3 Strategies To Help You Fight Seasonal Affective Disorder

For many people, the gray days of winter can mean gray moods. If you feel sad, can’t sleep and feel as if all you want to do is lie on the sofa, eat bad food and watch cable for days on end, you might have seasonal affective disorder.

SAD is a form of depression that generally happens in the late fall, when there is less natural sunlight and the days become shorter and colder. It has been estimated that as many as 9 percent of U.S. adults – about a half-million people – experience symptoms of SAD.

Symptoms of SAD include:

  • Feelings of sadness or a serious mood shift when the seasons change
  • Lack of energy
  • Cravings for carbohydrates
  • Overeating
  • Loss of interest in pleasurable activities (including loss of sexual interest)
  • Difficulty with sleep (either by sleeping too much or experiencing insomnia)

Three-quarters of SAD sufferers are women and it’s more commonly seen in cloudy parts of the country or areas farther to the north or south of the equator. Seasonal affective disorder typically worsens in the winter.

Here are three ways you can combat SAD:

1. Try an exercise program

Most people naturally decrease their activity in the winter because of the harsh weather outdoors.

But if you think you may have SAD, pushing yourself to do physical activity is a good way to combat it, says psychologist Scott Bea, Psy.D.

“Moving your body will compete with that tendency to be sluggish, and can produce good brain chemistry,” Dr. Bea says.

Look for indoor activities that you enjoy, such as yoga or running on a track, or try winter activities like skiing or snowshoeing to take advantage of and enjoy the cold weather.

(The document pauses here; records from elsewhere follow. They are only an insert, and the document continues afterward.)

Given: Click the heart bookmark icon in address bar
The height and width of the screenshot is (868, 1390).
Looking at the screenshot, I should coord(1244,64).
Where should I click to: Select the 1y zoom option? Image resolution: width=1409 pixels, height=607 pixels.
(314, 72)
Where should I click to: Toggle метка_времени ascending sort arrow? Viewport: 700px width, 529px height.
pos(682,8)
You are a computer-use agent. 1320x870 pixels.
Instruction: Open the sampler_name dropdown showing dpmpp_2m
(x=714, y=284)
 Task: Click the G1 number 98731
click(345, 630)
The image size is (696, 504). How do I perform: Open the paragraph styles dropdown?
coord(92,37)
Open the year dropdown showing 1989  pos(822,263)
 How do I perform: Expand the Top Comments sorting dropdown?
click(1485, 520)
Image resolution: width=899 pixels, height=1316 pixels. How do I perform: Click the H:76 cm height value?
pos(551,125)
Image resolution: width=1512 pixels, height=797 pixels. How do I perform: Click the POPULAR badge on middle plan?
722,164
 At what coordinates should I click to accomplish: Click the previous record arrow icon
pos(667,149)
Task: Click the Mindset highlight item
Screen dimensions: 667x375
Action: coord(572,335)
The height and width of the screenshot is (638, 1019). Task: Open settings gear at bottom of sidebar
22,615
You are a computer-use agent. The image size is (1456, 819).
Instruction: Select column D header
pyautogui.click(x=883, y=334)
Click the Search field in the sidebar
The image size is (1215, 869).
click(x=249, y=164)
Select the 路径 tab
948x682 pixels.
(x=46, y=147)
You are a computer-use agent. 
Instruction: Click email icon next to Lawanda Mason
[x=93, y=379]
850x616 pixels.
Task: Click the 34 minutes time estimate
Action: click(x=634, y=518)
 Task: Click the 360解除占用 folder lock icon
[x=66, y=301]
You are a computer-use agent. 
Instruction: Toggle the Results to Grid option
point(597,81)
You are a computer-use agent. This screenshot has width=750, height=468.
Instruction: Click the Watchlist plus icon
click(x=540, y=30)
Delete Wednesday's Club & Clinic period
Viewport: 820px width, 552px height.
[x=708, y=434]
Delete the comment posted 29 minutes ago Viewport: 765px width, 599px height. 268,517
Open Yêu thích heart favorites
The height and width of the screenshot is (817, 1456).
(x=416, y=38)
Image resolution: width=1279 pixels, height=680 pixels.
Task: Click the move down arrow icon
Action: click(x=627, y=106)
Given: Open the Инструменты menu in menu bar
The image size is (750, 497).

2. Create social situations

During the wintertime, the cold and lack of regular social interaction can lead you to feel blue, too.

If this is you, Dr. Bea recommends that you try to push yourself to be more social and to connect with others. Often, once you make the effort, the social interaction can lift your spirits.

The key is to get your attention and thoughts away from yourself, he says.

“Creating a new social obligation or inviting people into our homes can motivate us because then there’s an obligation to entertain, or spruce up your house,” Dr. Bea says. “Anything that forces your hand toward activity to being engaged outside of self-awareness would be useful for people with SAD.”

3. Use light therapy

Experts believe SAD is triggered by changes in our exposure to sunlight. Research has shown that light therapy, which is sometimes called phototherapy, can help people with SAD.

About 70 percent of people with SAD see improvement when exposed to a therapy light for about a half hour each day, Dr. Bea says.

Light therapy is administered by a device that contains white fluorescent light tubes covered with a plastic screen to block ultraviolet rays. The intensity of light should be 10,000 Lux. Many health professionals treat SAD with 10,000 Lux for 15 minutes to 30 minutes every morning.

“Light therapy is generally safe and well-tolerated, Dr. Bea says. “However, light therapy is not appropriate for some patients – those with conditions such as diabetes or retinopathies or who are taking certain medicines – because of the potential risk of damage to the retina.”

Dr. Bea also recommends eating a well-balanced diet, which includes sufficient amounts of vitamins and minerals.

“This will help you have more energy even though your body is craving those starchy foods and sweets,” he says.